# INSTRUCTIONS TO FOLLOW
Reproduce the first line of the entries that follow and each later line, word for word, ending with the one containing "Best Sellers (468, 153)".

# SOURCE DATA
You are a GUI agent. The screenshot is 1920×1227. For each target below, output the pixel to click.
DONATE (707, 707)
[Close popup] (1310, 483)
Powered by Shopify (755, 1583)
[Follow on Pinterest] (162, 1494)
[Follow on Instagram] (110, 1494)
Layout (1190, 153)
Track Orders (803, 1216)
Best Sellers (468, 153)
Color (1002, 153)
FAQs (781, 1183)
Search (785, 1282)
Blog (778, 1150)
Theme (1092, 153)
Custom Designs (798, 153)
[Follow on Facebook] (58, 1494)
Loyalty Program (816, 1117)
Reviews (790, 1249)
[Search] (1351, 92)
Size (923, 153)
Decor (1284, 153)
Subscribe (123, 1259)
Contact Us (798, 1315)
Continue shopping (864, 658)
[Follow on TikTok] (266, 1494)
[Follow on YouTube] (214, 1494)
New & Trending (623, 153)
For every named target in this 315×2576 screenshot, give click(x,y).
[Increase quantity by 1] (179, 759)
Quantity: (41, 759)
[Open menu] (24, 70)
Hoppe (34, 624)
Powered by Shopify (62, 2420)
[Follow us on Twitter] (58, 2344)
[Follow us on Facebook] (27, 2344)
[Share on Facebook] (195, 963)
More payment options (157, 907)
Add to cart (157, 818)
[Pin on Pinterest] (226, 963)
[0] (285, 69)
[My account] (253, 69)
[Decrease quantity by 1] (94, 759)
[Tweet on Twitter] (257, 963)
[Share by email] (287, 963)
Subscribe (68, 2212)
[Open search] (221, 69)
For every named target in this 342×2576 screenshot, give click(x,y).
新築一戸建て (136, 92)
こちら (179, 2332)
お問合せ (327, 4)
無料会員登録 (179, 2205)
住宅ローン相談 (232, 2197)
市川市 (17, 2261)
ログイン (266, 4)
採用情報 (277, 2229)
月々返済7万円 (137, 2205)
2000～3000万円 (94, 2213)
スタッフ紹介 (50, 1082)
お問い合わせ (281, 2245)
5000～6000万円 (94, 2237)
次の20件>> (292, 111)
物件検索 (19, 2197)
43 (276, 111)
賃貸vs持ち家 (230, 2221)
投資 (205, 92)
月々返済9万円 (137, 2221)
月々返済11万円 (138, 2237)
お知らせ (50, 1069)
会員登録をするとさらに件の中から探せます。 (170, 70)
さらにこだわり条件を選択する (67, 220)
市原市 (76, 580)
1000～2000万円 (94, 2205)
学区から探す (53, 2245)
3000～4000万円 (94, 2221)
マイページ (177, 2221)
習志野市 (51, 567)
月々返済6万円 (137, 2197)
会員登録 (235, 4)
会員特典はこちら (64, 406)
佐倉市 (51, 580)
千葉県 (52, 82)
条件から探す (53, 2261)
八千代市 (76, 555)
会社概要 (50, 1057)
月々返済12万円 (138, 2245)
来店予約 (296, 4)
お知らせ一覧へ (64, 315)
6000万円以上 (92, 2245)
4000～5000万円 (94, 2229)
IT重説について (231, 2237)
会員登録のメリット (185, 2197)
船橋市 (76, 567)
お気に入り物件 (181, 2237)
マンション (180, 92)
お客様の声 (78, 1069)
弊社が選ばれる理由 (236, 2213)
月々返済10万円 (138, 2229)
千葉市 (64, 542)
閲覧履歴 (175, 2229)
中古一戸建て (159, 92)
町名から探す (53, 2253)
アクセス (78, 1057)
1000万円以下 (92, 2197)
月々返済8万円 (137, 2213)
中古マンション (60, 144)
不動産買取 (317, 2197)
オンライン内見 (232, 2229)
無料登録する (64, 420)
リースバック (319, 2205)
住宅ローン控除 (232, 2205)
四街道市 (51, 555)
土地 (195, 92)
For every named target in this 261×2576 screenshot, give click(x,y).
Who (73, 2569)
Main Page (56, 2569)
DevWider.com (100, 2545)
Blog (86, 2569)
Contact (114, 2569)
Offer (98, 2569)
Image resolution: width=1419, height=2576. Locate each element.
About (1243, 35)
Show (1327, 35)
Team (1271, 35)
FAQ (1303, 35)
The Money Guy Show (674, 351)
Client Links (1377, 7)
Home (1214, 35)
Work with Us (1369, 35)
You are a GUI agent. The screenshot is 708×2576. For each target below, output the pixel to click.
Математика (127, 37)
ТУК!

# RESPONSE AREA
You are a GUI agent. The screenshot is 1920×1227. For each target below, output the pixel to click.
DONATE (707, 707)
[Close popup] (1310, 483)
Powered by Shopify (755, 1583)
[Follow on Pinterest] (162, 1494)
[Follow on Instagram] (110, 1494)
Layout (1190, 153)
Track Orders (803, 1216)
Best Sellers (468, 153)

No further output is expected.